FIG. 4 depicts a downflow condenser 50. This particular embodiment is a two-pass condenser. Hot, compressed refrigerant enters the condenser 50 through an inlet 52 at the top of the condenser. Inlet 52 is part of an upper manifold 54, which is divided by baffle 56 into a near portion 58 and a far portion 60. The baffle is impermeable and allows essentially no flow of refrigerant from the near end to the far end through the baffle, consistent with good welding, brazing or joining processes used in manufacturing. At least one first heat exchange tube 62 is connected from the near end of the upper manifold to a lower manifold 64. One or more heat exchange tubes may be used to channel the flow of refrigerant from the upper manifold to the lower. Lower manifold 64 is divided by lower bypass baffle 66 into a near portion 68 and a far portion 70. The bypass baffle is sized and placed so that only liquid flows from the near side of the baffle to the far side. While the upper baffle allowed no flow from near side to far side, the lower bypass baffle must pass liquid refrigerant from the near side to the far side. The placement of the lower baffle and its dimensions are important to the proper operation of the condenser, because the condenser will not function optimally unless gas is restricted to the near side and liquid is quickly routed to the far side of the bypass baffle. On the far side of the bypass baffle, at least one second heat-exchange tube 72 is connected between the far portion 70 of lower manifold 64 and the far portion 60 of upper manifold 54. One or more than one second tube 72 is used. Liquefied refrigerant passes through the bypass baffle 66 into the far portion 70 of the lower manifold 64, up through the at least one second heat-exchange tube 72, into the far portion 60 of the upper manifold 54, and out through an outlet 74. Fins 76 may be used on both the first tubes and the second tubes of the downflow condenser. A liquid level typical in use is depicted in the figure. Also shown in FIG. 4 is port 96 for an integral dryer useful in a downflow condenser.
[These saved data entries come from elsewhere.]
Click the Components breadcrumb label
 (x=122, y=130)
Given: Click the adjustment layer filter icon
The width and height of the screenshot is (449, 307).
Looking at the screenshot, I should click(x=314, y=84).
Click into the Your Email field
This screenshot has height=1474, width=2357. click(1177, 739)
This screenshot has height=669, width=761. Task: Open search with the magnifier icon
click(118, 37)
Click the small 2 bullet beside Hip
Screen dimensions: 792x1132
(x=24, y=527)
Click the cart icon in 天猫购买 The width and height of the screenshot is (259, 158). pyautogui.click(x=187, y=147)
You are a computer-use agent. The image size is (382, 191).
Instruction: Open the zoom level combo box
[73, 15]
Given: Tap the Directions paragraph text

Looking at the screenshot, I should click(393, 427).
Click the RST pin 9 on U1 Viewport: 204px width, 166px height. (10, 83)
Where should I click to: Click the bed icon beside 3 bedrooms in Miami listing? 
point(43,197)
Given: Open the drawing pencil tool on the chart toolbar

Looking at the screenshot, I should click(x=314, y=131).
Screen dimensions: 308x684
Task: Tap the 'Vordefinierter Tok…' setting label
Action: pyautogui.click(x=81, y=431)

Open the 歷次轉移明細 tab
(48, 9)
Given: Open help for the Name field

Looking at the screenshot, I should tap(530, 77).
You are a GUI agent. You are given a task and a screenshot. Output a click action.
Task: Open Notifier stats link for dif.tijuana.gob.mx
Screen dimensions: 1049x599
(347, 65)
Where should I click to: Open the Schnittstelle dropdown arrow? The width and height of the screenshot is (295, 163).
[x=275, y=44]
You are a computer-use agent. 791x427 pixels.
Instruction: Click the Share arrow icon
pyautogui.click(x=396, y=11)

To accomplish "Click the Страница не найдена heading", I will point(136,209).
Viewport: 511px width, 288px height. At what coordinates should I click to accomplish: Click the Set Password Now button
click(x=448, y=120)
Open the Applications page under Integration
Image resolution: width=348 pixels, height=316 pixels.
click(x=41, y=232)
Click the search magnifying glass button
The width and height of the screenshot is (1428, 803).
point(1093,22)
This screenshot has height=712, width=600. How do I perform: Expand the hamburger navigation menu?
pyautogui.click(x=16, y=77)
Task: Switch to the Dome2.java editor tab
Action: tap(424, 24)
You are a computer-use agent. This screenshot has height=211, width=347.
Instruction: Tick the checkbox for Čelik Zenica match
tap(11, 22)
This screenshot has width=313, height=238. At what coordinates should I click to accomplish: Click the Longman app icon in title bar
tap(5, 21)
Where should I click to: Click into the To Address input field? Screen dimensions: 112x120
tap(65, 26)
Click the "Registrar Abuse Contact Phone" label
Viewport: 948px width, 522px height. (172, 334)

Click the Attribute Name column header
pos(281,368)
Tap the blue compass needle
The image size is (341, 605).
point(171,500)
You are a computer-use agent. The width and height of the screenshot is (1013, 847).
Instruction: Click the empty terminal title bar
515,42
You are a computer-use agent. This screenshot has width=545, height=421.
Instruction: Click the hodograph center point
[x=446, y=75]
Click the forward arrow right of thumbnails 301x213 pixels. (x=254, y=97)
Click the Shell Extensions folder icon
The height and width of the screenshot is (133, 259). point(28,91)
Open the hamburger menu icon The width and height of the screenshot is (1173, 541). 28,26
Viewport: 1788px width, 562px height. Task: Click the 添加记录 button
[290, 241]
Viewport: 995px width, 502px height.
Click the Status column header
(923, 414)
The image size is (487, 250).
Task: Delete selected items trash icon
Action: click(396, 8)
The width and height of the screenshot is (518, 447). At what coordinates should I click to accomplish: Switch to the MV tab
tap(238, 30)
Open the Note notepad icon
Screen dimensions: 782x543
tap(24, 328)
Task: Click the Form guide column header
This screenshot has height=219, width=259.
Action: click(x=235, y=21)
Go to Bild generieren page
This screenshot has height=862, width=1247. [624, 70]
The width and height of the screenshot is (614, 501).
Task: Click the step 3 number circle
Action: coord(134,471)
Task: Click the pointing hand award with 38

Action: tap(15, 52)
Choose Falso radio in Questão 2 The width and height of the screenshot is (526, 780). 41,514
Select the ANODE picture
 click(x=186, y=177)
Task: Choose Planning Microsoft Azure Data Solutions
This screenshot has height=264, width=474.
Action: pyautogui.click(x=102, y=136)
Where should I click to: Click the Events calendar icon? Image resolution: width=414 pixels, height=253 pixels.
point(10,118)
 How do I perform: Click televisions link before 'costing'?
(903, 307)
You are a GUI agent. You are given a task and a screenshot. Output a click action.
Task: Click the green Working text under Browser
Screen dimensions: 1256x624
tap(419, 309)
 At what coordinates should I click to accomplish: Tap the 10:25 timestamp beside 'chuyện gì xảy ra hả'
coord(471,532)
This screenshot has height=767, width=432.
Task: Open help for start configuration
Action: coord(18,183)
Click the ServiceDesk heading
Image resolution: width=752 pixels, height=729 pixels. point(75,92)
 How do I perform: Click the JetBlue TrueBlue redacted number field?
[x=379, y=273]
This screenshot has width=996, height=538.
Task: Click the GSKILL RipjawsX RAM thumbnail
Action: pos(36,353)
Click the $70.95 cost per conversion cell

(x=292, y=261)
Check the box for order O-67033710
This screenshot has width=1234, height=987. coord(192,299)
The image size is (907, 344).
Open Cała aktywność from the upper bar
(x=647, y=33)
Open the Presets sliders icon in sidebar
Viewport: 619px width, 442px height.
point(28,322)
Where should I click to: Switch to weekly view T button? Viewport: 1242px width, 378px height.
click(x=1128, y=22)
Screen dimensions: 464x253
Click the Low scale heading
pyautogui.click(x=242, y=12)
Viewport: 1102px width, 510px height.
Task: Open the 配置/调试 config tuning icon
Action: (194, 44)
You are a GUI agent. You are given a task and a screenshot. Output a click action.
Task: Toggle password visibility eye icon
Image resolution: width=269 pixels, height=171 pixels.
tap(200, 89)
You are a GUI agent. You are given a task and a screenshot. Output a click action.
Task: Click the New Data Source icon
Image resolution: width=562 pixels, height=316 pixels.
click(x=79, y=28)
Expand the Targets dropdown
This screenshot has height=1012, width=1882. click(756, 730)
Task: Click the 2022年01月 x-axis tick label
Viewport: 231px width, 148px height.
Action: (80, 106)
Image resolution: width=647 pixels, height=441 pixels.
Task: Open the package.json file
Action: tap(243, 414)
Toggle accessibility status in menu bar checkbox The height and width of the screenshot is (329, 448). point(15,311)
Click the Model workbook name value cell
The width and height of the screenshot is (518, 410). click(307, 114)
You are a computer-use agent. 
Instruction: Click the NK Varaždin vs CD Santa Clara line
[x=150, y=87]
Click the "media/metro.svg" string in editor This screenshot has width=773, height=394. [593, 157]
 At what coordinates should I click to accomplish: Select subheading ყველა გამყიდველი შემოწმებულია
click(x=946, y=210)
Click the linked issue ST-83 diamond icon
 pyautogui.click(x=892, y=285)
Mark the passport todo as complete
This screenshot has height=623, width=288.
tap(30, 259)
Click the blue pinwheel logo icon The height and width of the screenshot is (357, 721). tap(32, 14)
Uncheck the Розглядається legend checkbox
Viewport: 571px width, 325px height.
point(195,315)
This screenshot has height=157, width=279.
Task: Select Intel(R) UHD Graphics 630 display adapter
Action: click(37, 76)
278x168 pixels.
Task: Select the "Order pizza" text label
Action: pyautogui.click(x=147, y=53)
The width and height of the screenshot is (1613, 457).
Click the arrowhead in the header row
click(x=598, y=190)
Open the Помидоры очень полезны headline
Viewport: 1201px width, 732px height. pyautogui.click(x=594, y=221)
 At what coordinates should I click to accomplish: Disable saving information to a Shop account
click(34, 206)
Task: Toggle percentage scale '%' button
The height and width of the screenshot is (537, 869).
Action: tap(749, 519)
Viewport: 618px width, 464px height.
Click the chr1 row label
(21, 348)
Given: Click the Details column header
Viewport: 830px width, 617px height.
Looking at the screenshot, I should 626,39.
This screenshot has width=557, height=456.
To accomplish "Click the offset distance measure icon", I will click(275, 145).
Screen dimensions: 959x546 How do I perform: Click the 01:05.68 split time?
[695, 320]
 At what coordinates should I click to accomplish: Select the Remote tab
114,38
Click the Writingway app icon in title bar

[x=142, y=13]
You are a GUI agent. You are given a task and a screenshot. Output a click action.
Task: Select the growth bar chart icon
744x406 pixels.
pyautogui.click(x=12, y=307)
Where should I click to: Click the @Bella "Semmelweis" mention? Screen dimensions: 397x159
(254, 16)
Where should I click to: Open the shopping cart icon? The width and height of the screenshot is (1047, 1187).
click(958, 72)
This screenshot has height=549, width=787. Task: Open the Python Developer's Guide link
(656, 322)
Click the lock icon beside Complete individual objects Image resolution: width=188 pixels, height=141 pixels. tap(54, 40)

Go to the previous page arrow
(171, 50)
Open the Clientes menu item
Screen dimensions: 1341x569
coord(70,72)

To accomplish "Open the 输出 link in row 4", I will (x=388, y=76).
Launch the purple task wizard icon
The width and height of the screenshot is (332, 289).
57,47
In this two pass condenser, the first pass constitutes the near portions of the upper and lower manifolds and the first heat exchange tube or tubes. The first pass condenses hot, pressurized gas into a liquid. As it liquefies, the gas gives up its latent heat of vaporization, which is absorbed by the cooling medium on the outside of the first tube or tubes. The second pass constitutes the far ends of the manifolds and the second heat exchange tube or tubes. The second pass subcools the liquefied refrigerant, that is, further cools the refrigerant below its boiling point once it has condensed. Of course, all thermodynamic data, physical properties including boiling points and heats of vaporization and of liquefaction, and so on, are dependent on the environment, such as the pressure of the system in which the refrigerant is used.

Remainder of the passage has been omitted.